--- Exercise directions ---
As the answer, set down the lines below from the one containing "Contact Us (52, 1736)" through the one containing "FAQ (29, 1704)", exactly and inclusively, and no others.

--- Extracted information ---
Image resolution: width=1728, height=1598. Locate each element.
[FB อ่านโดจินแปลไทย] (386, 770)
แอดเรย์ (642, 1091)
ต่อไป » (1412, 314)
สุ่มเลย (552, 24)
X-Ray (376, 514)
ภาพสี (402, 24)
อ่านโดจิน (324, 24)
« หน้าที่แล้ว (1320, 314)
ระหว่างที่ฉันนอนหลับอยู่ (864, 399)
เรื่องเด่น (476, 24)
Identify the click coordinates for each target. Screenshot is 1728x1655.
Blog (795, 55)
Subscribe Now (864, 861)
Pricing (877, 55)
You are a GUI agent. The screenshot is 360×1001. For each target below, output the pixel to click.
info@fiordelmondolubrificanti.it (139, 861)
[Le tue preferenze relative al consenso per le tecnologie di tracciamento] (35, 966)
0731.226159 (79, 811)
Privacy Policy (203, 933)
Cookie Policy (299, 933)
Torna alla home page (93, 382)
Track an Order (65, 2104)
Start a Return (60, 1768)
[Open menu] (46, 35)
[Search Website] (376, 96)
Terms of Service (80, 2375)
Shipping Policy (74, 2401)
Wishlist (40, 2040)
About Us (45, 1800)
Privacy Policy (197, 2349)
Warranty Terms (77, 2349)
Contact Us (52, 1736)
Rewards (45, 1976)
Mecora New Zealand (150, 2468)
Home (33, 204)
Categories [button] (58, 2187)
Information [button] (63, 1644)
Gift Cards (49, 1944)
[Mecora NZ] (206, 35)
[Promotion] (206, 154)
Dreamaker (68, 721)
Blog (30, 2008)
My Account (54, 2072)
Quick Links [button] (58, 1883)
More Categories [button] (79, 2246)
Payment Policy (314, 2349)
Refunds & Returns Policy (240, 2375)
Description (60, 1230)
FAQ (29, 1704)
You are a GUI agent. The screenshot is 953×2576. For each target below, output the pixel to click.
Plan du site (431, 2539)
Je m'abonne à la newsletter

--- Exercise response ---
Contact Us (52, 1736)
Rewards (45, 1976)
Mecora New Zealand (150, 2468)
Home (33, 204)
Categories [button] (58, 2187)
Information [button] (63, 1644)
Gift Cards (49, 1944)
[Mecora NZ] (206, 35)
[Promotion] (206, 154)
Dreamaker (68, 721)
Blog (30, 2008)
My Account (54, 2072)
Quick Links [button] (58, 1883)
More Categories [button] (79, 2246)
Payment Policy (314, 2349)
Refunds & Returns Policy (240, 2375)
Description (60, 1230)
FAQ (29, 1704)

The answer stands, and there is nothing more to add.